**** Given data

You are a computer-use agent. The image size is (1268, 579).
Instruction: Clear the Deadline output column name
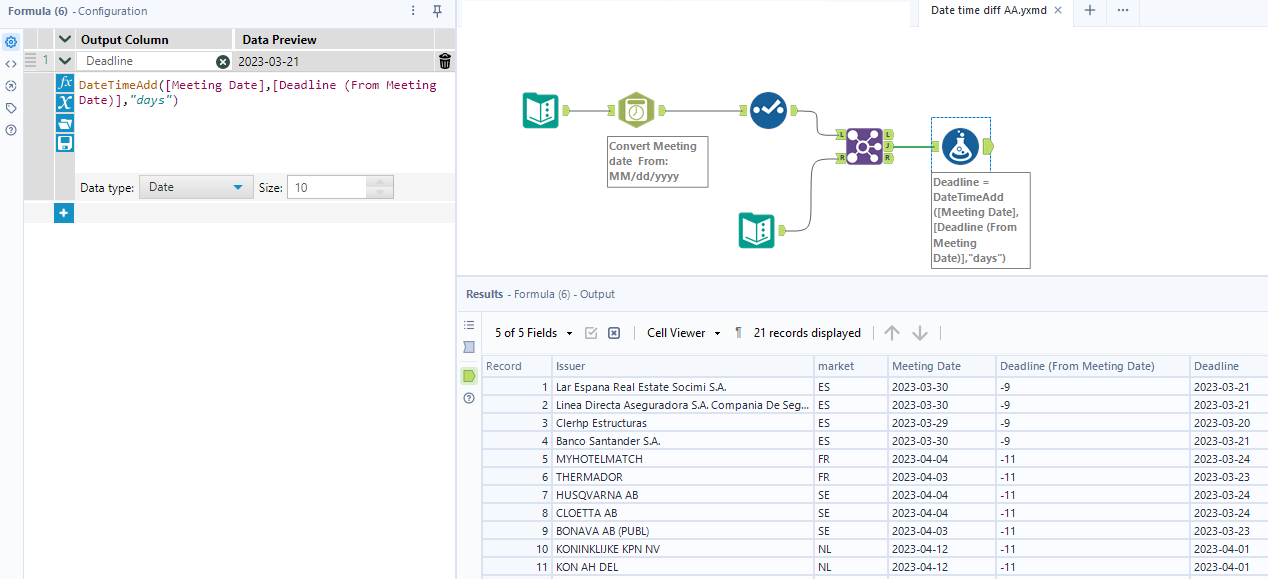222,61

********
**** Given data

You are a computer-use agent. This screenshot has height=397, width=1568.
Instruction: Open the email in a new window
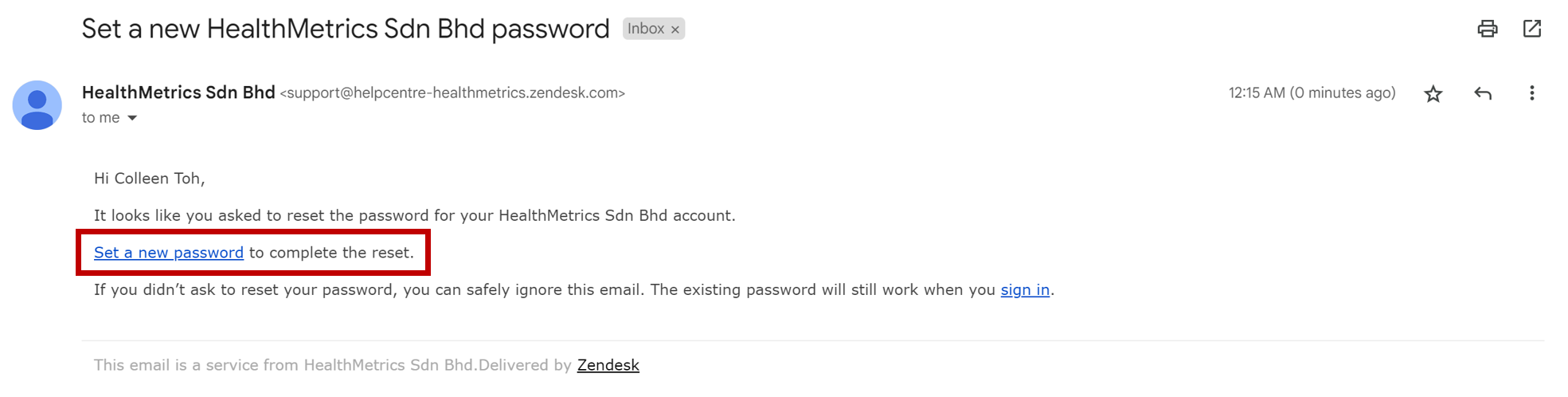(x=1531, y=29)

********

- _Task directions_
When a line in the material contains the string "agent", copy that line.

- _Task answer_
You are a computer-use agent. The image size is (1268, 579).
You are a computer-use agent. This screenshot has height=397, width=1568.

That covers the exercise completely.